Major global and local aggregators of biodiversity data.

Acronym	Mission	Funding; scope	Type of data	Volume of records (M)
ADBC	Advancing Digitization of Biodiversity Collections	US
ALA	Atlas of Living Australia. https://www.ala.org.au/	Australia	Observations, specimens	84.8
BOLD	Barcode of Life Database	Canada; global		7.76
DiSSCo	Distributed System of Scientific Collections; digitization and databasing of european specimen collections	Europe	Specimens	1500
eBird	Citizen science: the world largest biodiversity-related citizen science project, gathering information on bird sightings, archive it, and “freely share it to power new data-driven approaches to science, conservation and education.” https://ebird.org/home	Global	Observations	100 ‘yearly’
EOL	Encyclopedia of Life; Global access to knowledge about life on Earth	Australia, Egypt, US; global	Species descriptions	<1,9
GBIF	Global Biodiversity Information Facility	Global	Observations, specimens	1300
GGBN	Global Genome Biodiversity Network	Global	DNA, tissues, environmental samples	3.8
GloBI	Global Biotic Interactions; species interaction data by combining existing open datasets. https://www.globalbioticinteractions.org/	US; global	Species interaction data e.g., predator–prey, pollinator-plant, pathogen-host, parasite-host	>0.7
HOLOS	Berkeley Ecoinformatics Engine: accessing and visualizing integrated biological and environmental datasets to address questions of global change biology. https://holos.berkeley.edu/	US; global	Different kinds of biological and environmental datasets	n.a.
iBOL	International Barcode of Life; extending BOLD’s coverage. iBOL’s forthcoming BIOSCAN will activate a biomonitoring system for half the world’s ecoregions, metabarcoding assemblages and studying species interactions from 2,500 sites. https://iBOL.org	Canada; global	DNA barcodes and metadata	see BOLD
IDEA	Island Digital Ecosystem Avatar; place-based systems ecology for building simulations of social-ecological systems	US; Moorea	Specimens, observations	?
iDigBio	Integrated Digitized Biocollections; digitisation and databasing of US specimen collections	US	Specimens	117.5
iNaturalist	Citizen science: one of the world’s most popular nature apps, sharing observations globally; https://www.inaturalist.org/	US; global	Observations	<1
LifeWatch	Biodiversity research, -management and -conservation priority setting	Europe	Research tools	n.a.
iSpot	Citizen science: experts helping citizen community to identify its wildlife observations. https://www.ispotnature.org/	UK; global	Species identifications	0.030
MoL	Map of Life; providing species range and dynamics information and species lists for any geographic area. https://mol.org/	Global	Occurrences, observations	8.8
NCBI	National Center for Biotechnology Information	Global	Nucleotide and amino acid sequences; genome annotations	0.37 species covered
NEON	National Ecological Observatory Network; continental-scale environmental data, infrastructure for research, educational tools to work with large data. https://www.neonscience.org/	US	Observations	?
OToL	Open Tree of Life; construct a comprehensive, dynamic and digitally-available tree of life by synthesizing published phylogenetic trees along with taxonomic data. https://tree.opentreeoflife.org/	US; global	Phylogenetic trees and taxonomies	2.6 OTU’s in taxonomy
Traitbase	Ecological species characteristics, individual level species information. https://traitbase.info/whatis	Spain; global	Specific characteristics e.g., body size, diet or fecundity	?
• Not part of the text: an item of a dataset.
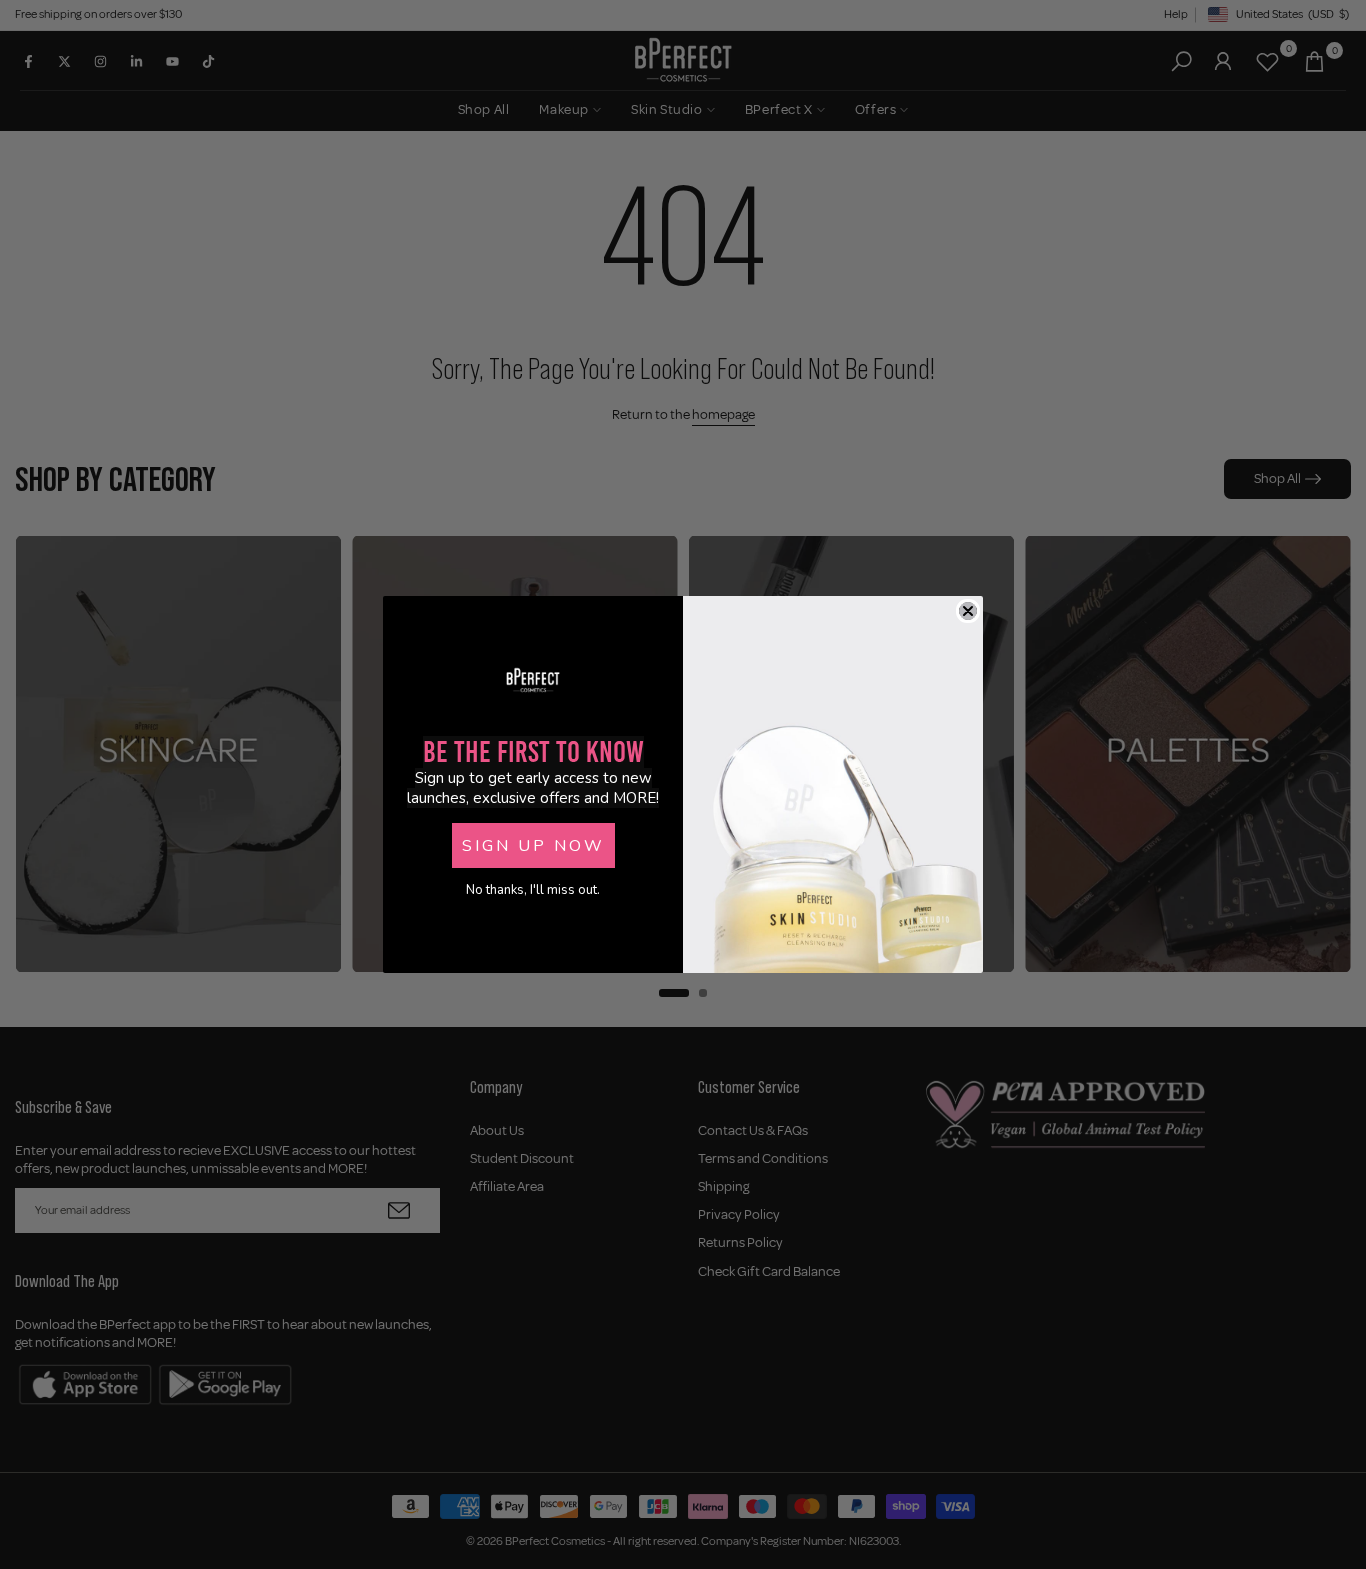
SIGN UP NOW (533, 846)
The need for continued and comprehensive collecting

Continued field collecting ensures that museum specimens and data will be accessible for future generations and secures future access to time series of specimens, collected continuously over decades or even hundreds of years. These long-term archives provide valuable and unique information (Graham et al., 2004) on changes in species composition in environments and habitats, due to factors such as climate change, human-mediated nitrogen deposition, or other anthropogenic activities (Meineke et al., 2019; Meineke & Davies, 2019). An example is a large survey and collection of marine invertebrates from the Swedish west coast from the 1920’s and 30’s conducted by the Gothenburg Natural History museum, in which the exact sample locations could be deduced, and consequently revisited during a new survey in the 2000’s, revealing a 60% loss of biodiversity (Obst et al., 2017). Indeed, specimens collected by researchers 200 years in the past can be compared with contemporary (and future) sampling—as long as these collections and institutions persist.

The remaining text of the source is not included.